===== The data =====

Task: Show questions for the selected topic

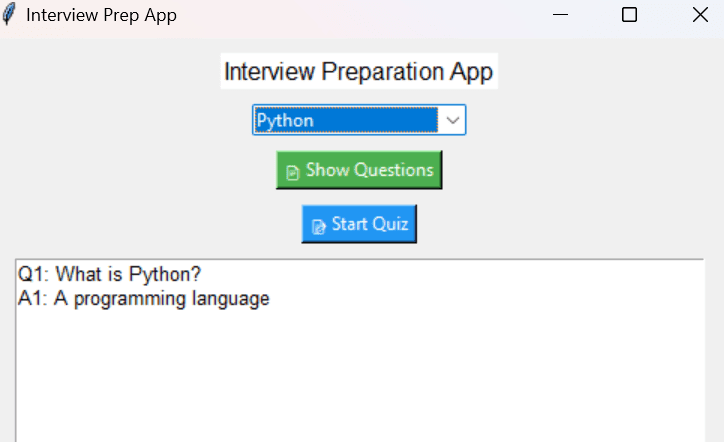Action: (359, 170)
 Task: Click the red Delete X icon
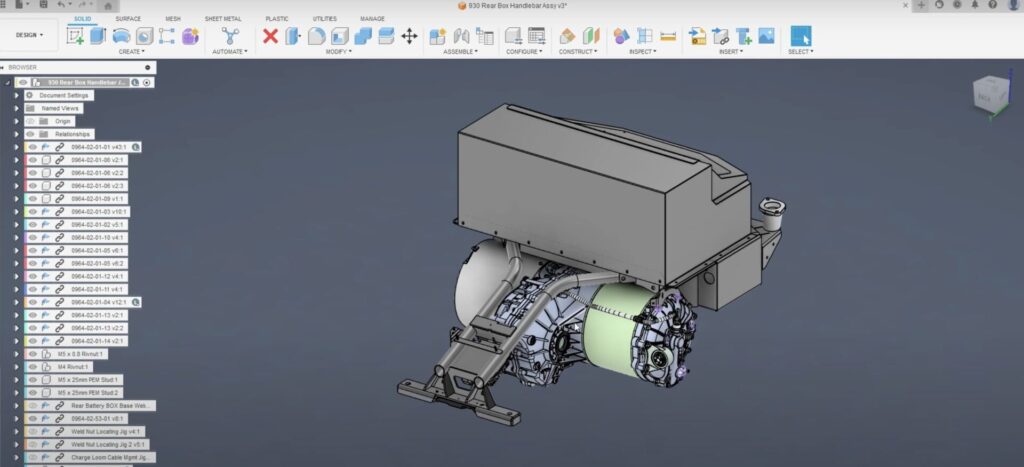(270, 36)
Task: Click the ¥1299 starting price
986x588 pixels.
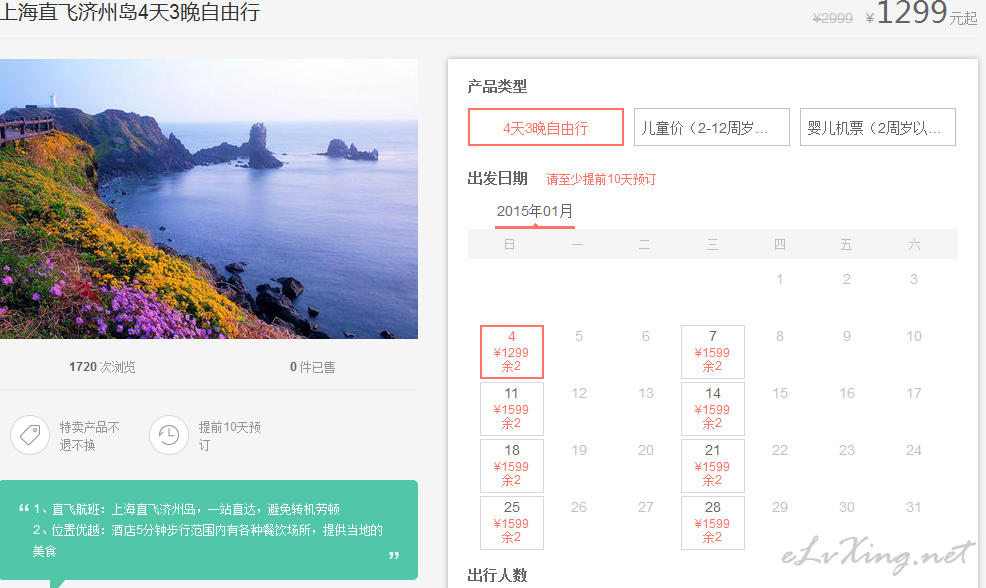Action: pyautogui.click(x=910, y=14)

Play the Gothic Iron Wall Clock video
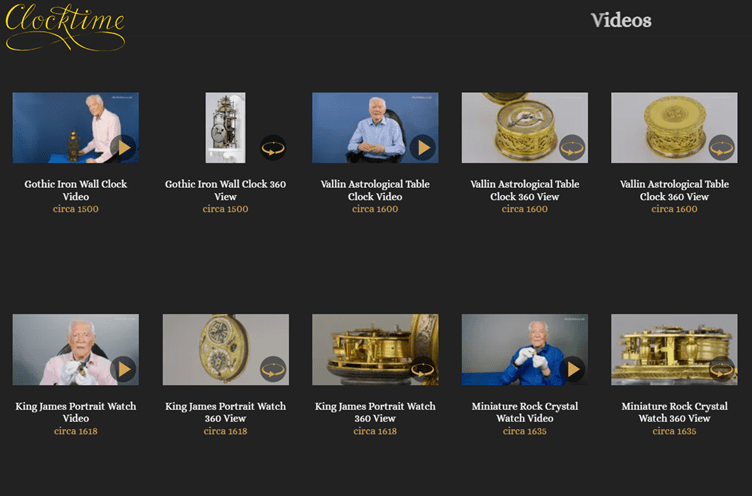point(123,148)
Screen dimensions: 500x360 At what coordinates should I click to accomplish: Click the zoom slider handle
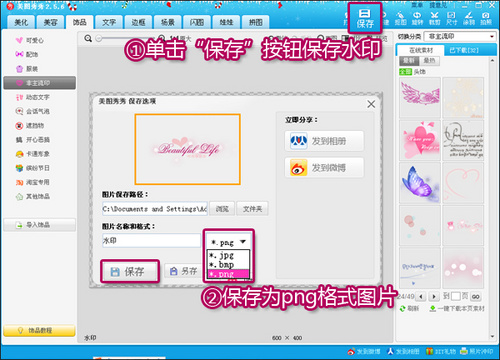coord(99,39)
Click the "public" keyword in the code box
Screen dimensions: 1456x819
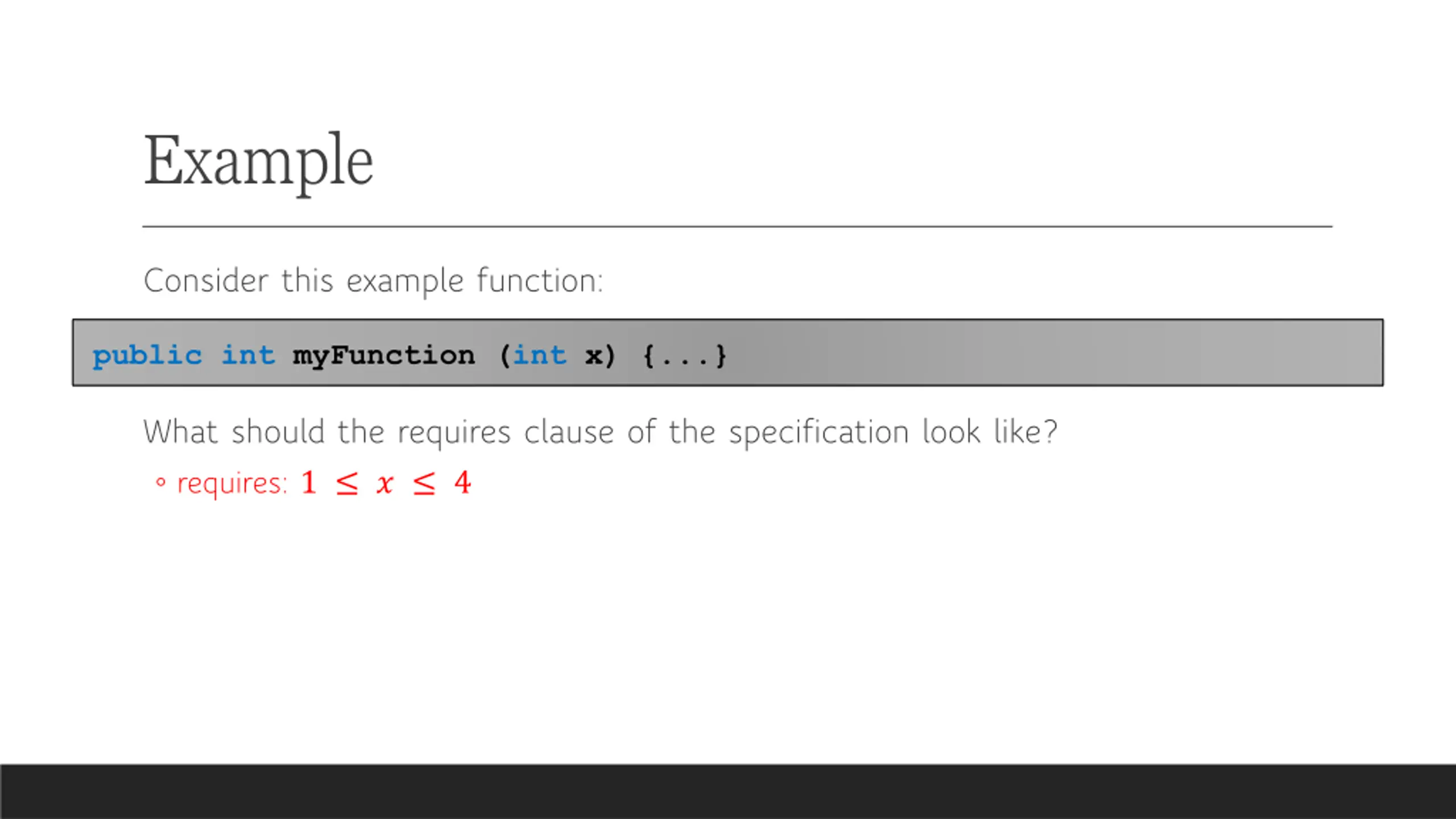pyautogui.click(x=147, y=356)
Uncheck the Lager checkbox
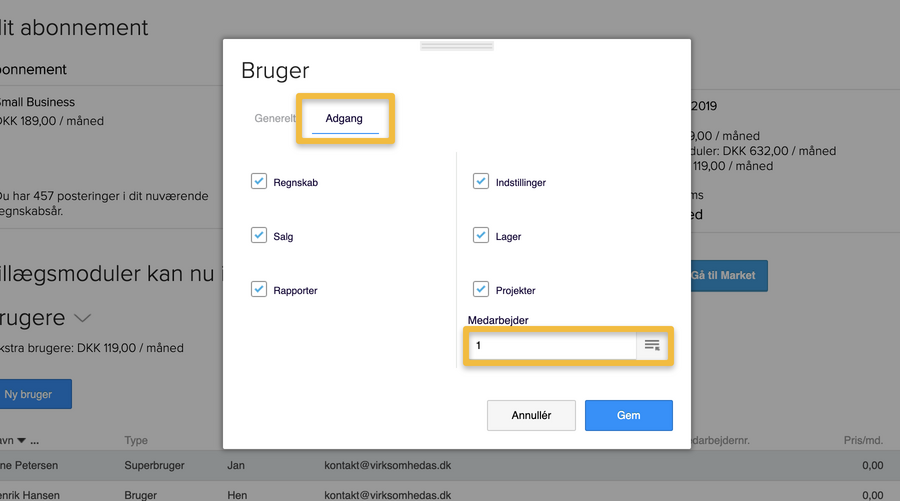 [481, 236]
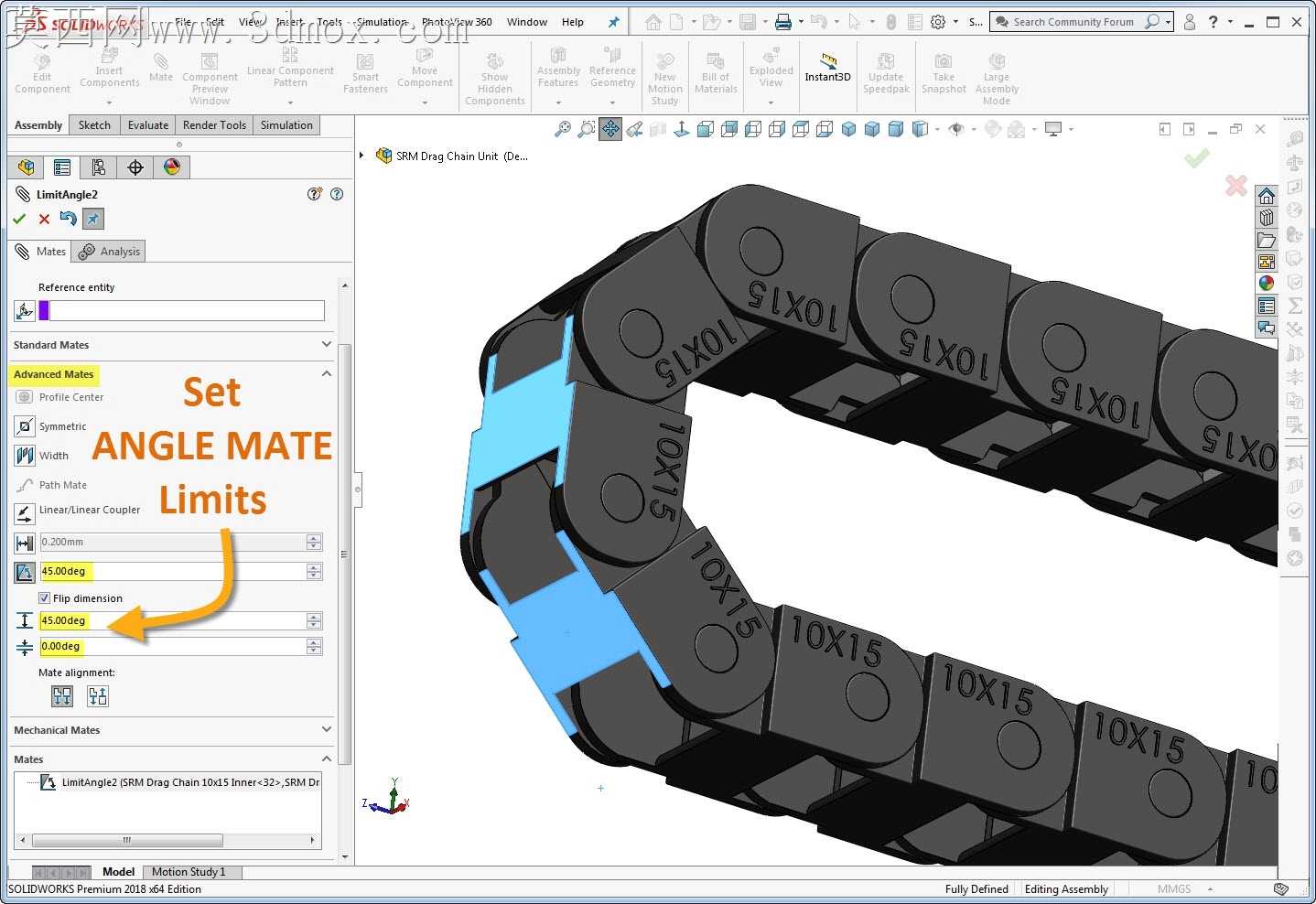Image resolution: width=1316 pixels, height=904 pixels.
Task: Expand the SRM Drag Chain Unit tree
Action: click(x=362, y=156)
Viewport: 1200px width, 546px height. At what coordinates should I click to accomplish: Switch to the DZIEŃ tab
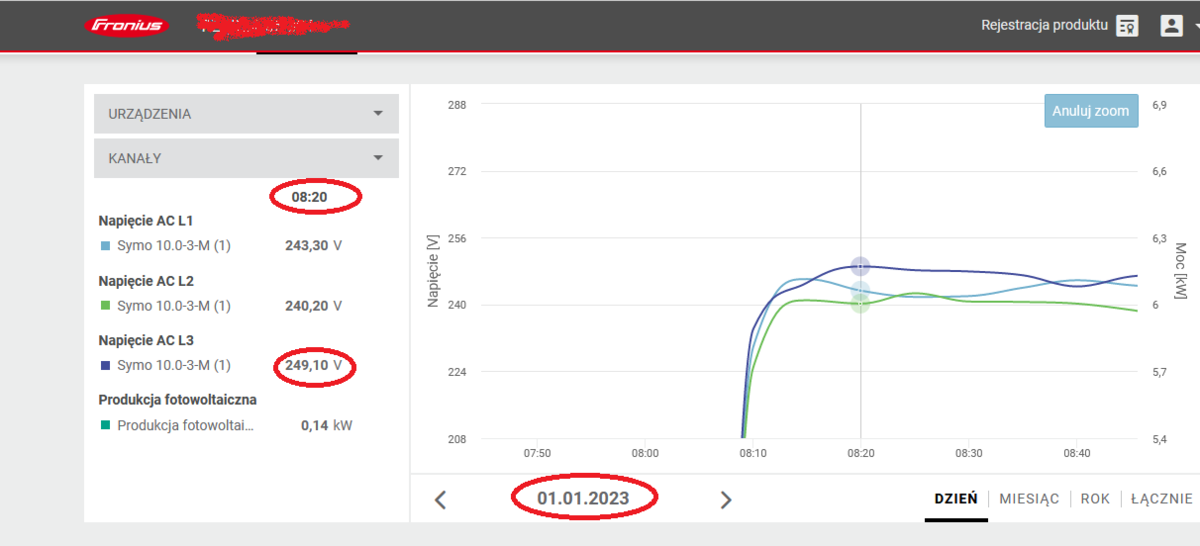click(x=955, y=499)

=====

◆ Work instruction:
Restate word for word only the lines that run from the line holding "Uncheck the Lager checkbox" to the end of the data, both ends kept, leaving every picture out.

◆ Task result:
Uncheck the Lager checkbox
 [481, 236]
Image resolution: width=1316 pixels, height=904 pixels.
Task: Expand the SRM Drag Chain Unit tree
Action: click(x=362, y=156)
Viewport: 1200px width, 546px height. At what coordinates should I click to accomplish: Switch to the DZIEŃ tab
click(x=955, y=499)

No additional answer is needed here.